▶ [Page]:
Muhammad Bilal Farooq and Charl de Villiers

The purpose of this paper is to examine the competition between accounting sustainability assurance providers (ASAPs) and non-accounting sustainability assurance providers…

Abstract

Purpose

The purpose of this paper is to examine the competition between accounting sustainability assurance providers (ASAPs) and non-accounting sustainability assurance providers (NASAPs), and how this competition influences the institutionalization of the evolving field of sustainability assurance.

Design/methodology/approach

An interpretivist research methodology, guided by an institutional work perspective, is used to analyze interviews with 15 SAPs and 35 sustainability reporting managers (SRMs) in Australia and New Zealand.

▶ [Set problem]:
Continue the abstract on competition among sustainability assurance providers from the point where it stops.

▶ [Data entries]:
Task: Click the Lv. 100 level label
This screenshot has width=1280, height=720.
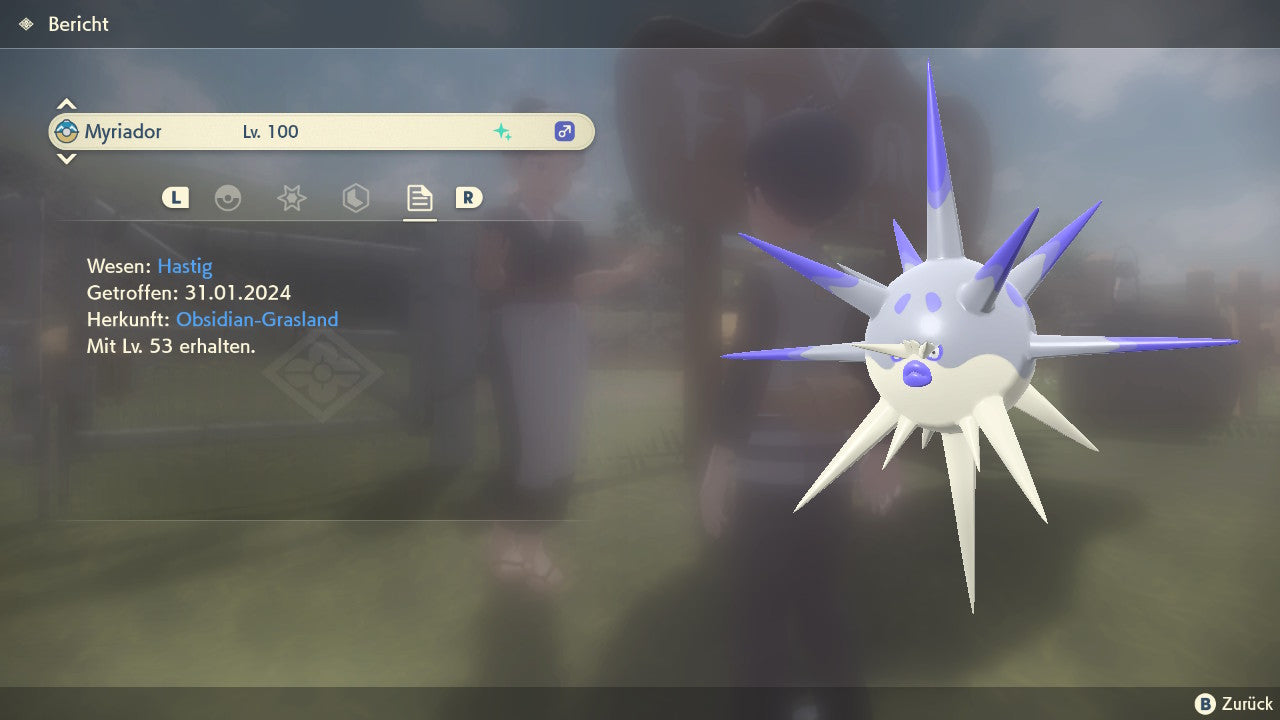Action: tap(270, 132)
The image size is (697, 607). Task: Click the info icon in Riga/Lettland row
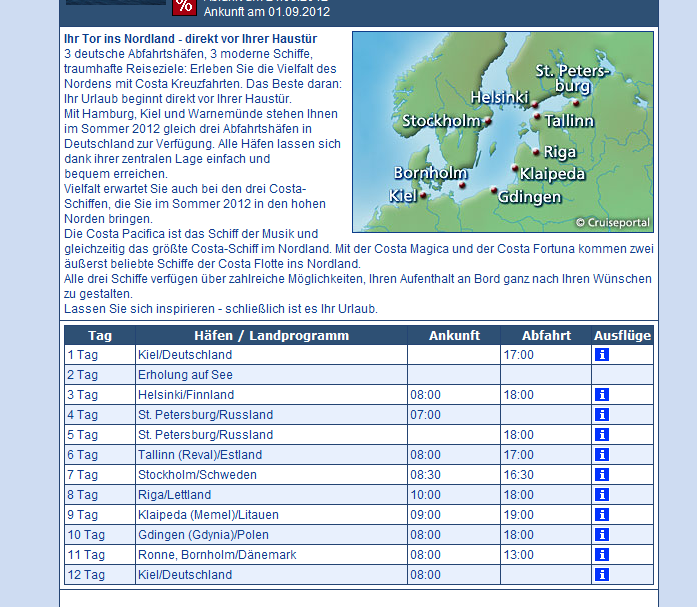pyautogui.click(x=602, y=495)
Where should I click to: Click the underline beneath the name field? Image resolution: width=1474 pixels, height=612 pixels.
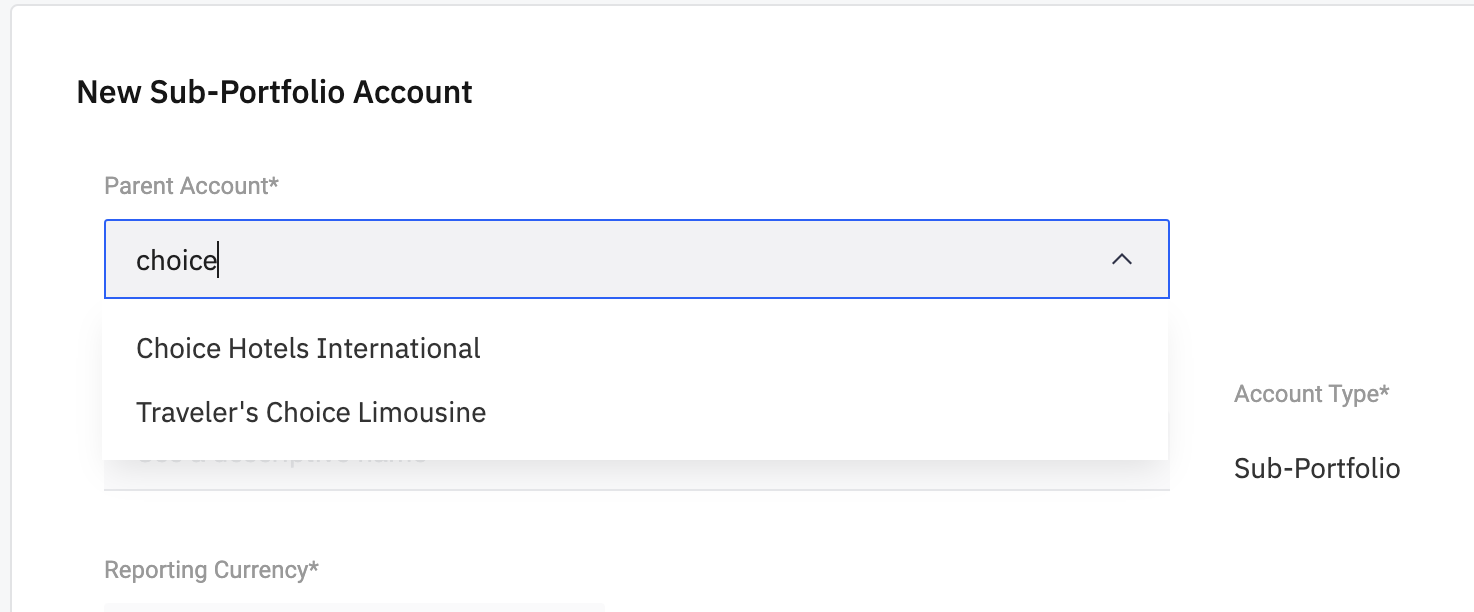click(636, 490)
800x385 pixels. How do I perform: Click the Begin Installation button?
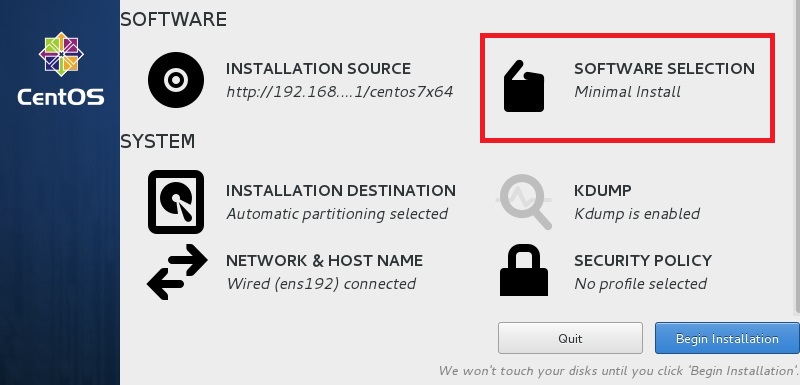[x=727, y=338]
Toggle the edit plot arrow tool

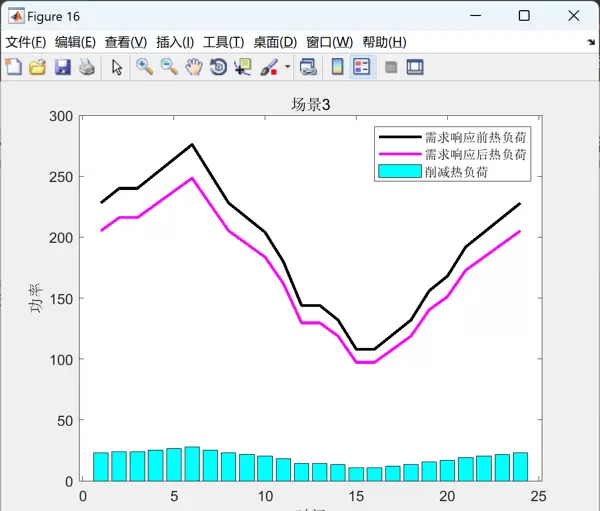click(117, 67)
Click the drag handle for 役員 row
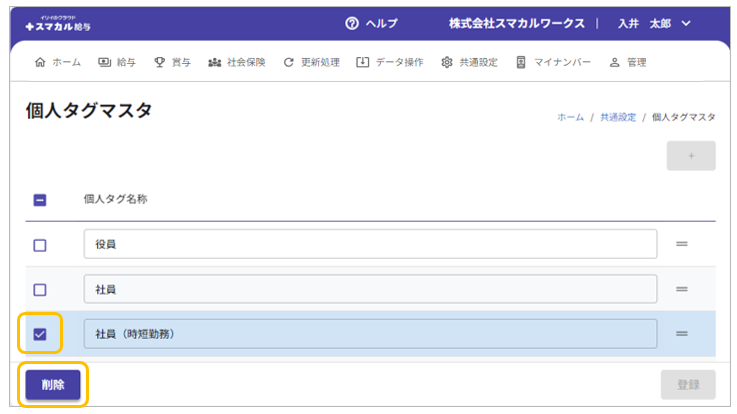 click(x=681, y=244)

▶ [Output below]:
Findings

ASAPs prefer to use International Standard on Assurance Engagements 3000 (ISAE3000), because it is well recognized in the profession, adheres to ASAPs’ regulatory requirements, and mirrors their financial audit methodologies. This preference influences ASAPs’ institutional work as they compete against NASAPs and how they institutionalize sustainability assurance. ASAPs’ institutional works include presenting sustainability assurance as similar to a financial audit, arguing in support of a single provider for financial audits and sustainability assurance, and undermining NASAPs and their preferred sustainability assurance standard, AA1000 Assurance Standard (AA1000AS), by appealing to senior management. In comparison, NASAPs promote AA1000AS as a specialist standard among SRMs, emphasizing the standard’s sustainability enhancing qualities and its flexibility, while discrediting ASAPs and ISAE3000 as out of touch with sustainability objectives.

Research limitations/implications

A new conceptual model is constructed that can be used in institutional work research.

Practical implications

The accounting profession is encouraged to consider more flexible, innovative methods in new assurance markets. This involves using new assurance standards as well as developing specialist standards for new forms of assurance. Regulation over sustainability assurance could be helpful, but regulators should be careful not to stifle competition in this evolving field.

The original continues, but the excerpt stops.